Nuclear experts are anxious to get to the request for proposals (RFP) stage in the nuclear build plan for South Africa.
“Let’s get this RFP to vendors to see what they can offer and what the costs will be. Over the past few years, we have got closer and closer to this point and are ready to take this on. It will take away some of the uncertainty over nuclear in South Africa,” North West University Nuclear Engineering manager Anthonie Cilliers told delegates at the Nuclear Power Africa event, in Cape Town.
He said the process would clear up some of the disagreement and debate in South Africa over the viability of the 9 600 MW nuclear build programme.
“If there’s disagreement in the country about cost, financing becomes more difficult.
The bigger the uncertainty, the harder it is to get financing. That’s why it is so important to move on the RFP.
“Let’s go out there and see what the market looks like and then we can make a determination on who our investors will be and where the financing will come from. We need to base this on real figures and if it turns out [to be] too expensive, then we need to make a plan,” said Cilliers.
The Department of Energy is expected to soon issue a RFP to test market appetite for a nuclear power fleet in South Africa. Russian energy company Rosatom is widely expected to be the frontrunner for the project.
Energy Minister Tina Joemat-Pettersson told Parliament last week that the RFP phase would ensure the country secures binding commercial and financial information to enable Cabinet to make a final decision on the best arrangement to implement the nuclear build programme. This would inform the price, affordability, pace and scale of the programme.
Cilliers said he was confident costs would fall within the margins and that it would be possible to get government and investor support.
He said a macro analysis of the 9 600 MW of power was being done to see how it would impact on various economic sectors. The analysis will show the kind of economic growth that can be generated as a result of the programme.

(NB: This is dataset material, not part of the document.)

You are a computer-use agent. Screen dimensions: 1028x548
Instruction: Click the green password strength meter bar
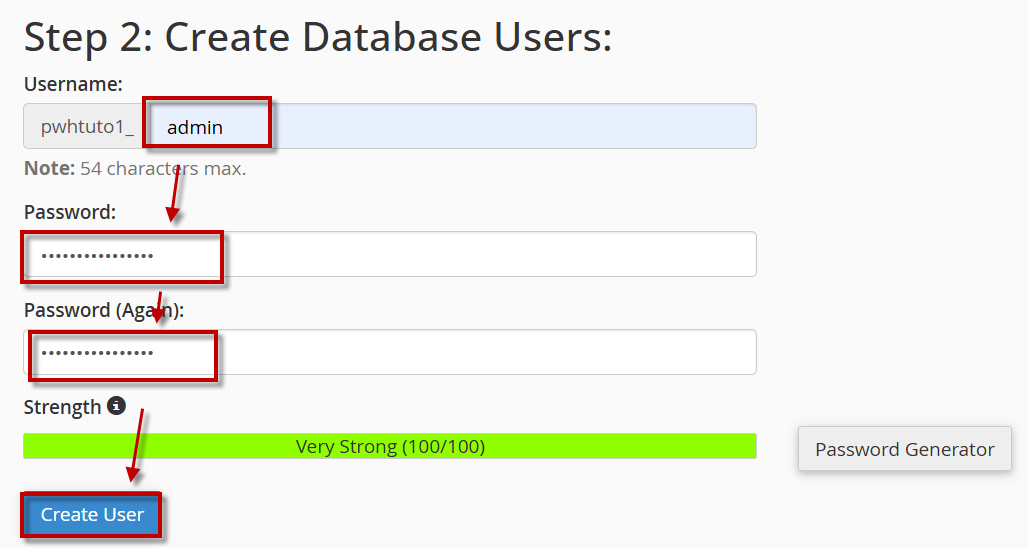coord(600,446)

KPMG director and Power – Infrastructure global sector head Anurag Gupta said the investment case for nuclear was tough.
He said the size and complexity of the projects, as well as the cost uncertainty, were big risks. Overruns on budget were a major risk in nuclear projects, with a 10% overrun on a £10-billion pound project, for example, capable of crippling a company financially.
Revenue certainty was essential.
“These are highly intensive capital projects, which need a long time to pay back, so you need a high level of revenue certainty.

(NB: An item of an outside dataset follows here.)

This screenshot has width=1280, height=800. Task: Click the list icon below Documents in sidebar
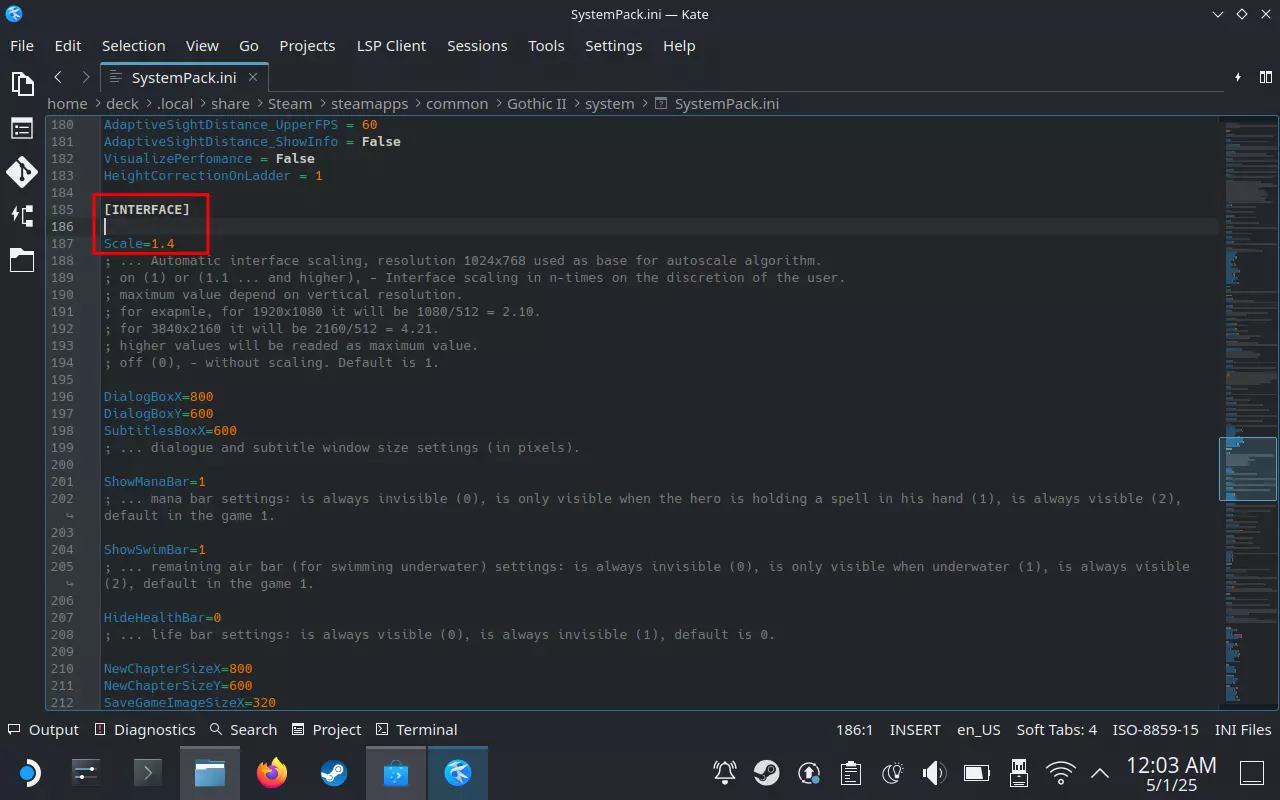click(22, 128)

Regulatory uncertainty, as well as changes in licensing, could also impact on costs, while money had to be set aside for decommissioning. Political risks were another factor.

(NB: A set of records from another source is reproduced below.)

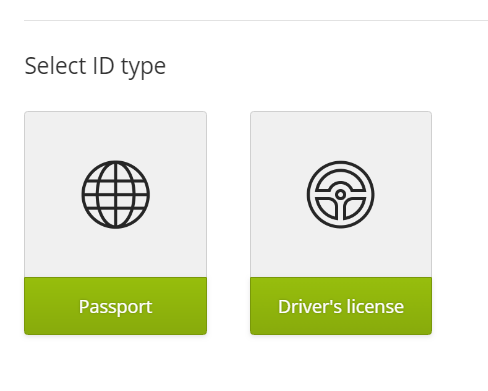Choose the Driver's license card tile
This screenshot has height=391, width=488.
341,223
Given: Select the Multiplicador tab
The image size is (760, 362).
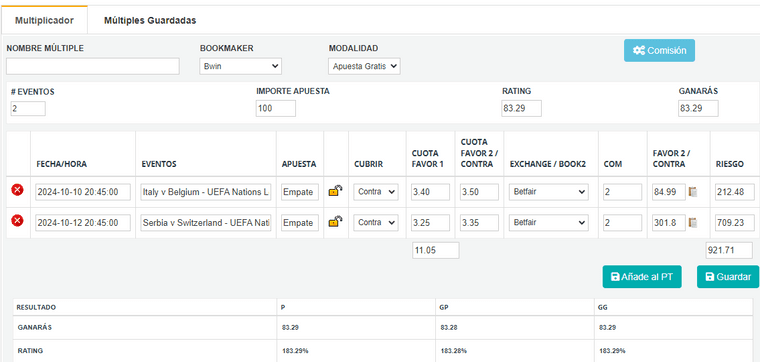Looking at the screenshot, I should click(44, 20).
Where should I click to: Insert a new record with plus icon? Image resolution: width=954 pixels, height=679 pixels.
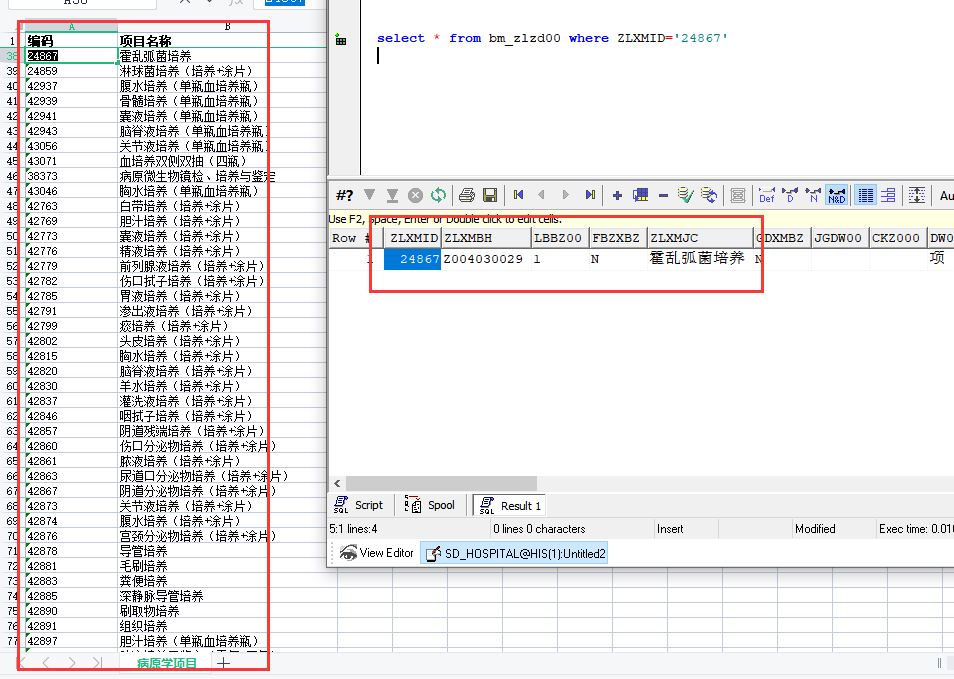click(617, 195)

“If you are asking a company to undertake a massive investment in a country, then the political environment becomes very important. Nuclear is a politically exposed investment.”
Gupta said the role of government was critical. Investors needed to be very clear about government’s role and required clear cross-party support for the programme.
“The support for nuclear in the UK actually went up after the Fukushima disaster in Japan. All parties in the UK support the nuclear programme and government is extremely clear. This gives investors confidence that, halfway through the programme, the government won’t change its mind.”